DATA FOR REVIEW >>

━━━━

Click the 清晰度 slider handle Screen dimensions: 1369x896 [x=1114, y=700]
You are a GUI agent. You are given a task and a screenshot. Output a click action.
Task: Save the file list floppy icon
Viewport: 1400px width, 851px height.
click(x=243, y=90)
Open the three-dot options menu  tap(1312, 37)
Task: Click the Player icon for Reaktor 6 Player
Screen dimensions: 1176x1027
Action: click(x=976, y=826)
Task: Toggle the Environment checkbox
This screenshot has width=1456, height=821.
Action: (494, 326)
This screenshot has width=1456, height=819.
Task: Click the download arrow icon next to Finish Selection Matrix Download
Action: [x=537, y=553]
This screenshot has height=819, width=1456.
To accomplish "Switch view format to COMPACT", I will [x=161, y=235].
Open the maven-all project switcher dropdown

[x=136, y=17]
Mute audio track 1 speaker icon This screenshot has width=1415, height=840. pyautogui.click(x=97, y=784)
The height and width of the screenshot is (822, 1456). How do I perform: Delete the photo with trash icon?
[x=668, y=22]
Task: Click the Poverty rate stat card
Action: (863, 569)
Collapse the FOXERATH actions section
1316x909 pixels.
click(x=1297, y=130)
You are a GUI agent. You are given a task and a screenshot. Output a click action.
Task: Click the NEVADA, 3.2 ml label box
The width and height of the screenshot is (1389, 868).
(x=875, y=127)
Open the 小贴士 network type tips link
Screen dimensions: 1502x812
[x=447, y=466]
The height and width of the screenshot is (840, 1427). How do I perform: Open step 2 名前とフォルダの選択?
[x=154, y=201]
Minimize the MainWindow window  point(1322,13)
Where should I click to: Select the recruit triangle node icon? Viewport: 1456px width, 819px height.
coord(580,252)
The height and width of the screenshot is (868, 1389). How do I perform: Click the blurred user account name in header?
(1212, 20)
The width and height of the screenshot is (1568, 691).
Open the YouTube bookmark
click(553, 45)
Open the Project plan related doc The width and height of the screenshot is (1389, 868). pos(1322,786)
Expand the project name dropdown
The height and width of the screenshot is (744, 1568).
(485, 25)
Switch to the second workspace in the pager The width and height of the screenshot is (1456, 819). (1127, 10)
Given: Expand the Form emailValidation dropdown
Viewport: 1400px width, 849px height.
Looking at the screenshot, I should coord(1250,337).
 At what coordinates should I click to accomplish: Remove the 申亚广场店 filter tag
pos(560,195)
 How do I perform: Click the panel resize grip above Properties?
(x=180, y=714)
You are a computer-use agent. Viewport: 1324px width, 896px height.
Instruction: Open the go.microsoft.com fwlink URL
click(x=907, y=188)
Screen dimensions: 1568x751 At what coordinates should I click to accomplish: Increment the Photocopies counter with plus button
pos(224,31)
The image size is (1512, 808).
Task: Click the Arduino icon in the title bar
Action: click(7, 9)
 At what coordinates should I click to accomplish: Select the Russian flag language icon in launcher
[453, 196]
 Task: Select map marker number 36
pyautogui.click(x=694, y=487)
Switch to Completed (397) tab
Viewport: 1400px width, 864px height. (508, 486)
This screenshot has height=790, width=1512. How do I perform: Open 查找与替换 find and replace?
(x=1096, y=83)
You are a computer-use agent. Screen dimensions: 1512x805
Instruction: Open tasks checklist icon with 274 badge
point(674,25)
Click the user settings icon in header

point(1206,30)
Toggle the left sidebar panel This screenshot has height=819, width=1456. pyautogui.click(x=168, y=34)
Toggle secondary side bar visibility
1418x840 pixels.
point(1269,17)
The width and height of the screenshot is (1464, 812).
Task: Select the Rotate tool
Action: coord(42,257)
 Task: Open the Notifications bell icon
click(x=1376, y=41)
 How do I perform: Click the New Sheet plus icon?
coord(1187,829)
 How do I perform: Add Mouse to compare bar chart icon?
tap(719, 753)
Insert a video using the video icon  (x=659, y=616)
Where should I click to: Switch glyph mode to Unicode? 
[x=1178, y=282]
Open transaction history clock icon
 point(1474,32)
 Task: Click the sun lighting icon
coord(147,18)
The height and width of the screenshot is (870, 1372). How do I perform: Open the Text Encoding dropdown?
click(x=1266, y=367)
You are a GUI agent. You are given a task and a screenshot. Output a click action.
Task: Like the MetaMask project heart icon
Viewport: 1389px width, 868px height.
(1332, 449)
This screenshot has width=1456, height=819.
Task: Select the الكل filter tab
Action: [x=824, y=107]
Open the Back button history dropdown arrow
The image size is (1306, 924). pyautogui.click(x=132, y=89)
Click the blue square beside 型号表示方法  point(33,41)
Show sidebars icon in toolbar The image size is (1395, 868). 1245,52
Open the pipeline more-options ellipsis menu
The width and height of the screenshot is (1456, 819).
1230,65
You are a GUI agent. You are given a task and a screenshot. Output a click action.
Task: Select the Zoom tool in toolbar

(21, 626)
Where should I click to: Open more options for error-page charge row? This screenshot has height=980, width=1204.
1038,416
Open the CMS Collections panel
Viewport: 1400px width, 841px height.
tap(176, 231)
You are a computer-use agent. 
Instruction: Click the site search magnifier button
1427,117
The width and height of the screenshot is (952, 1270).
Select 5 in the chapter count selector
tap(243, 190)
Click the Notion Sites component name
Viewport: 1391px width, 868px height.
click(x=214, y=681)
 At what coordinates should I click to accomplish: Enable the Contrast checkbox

━━━━

PROBLEM STATEMENT >> How many lines of the entries contain the word "computer"? Only the number is wanted.

ANSWER >> 3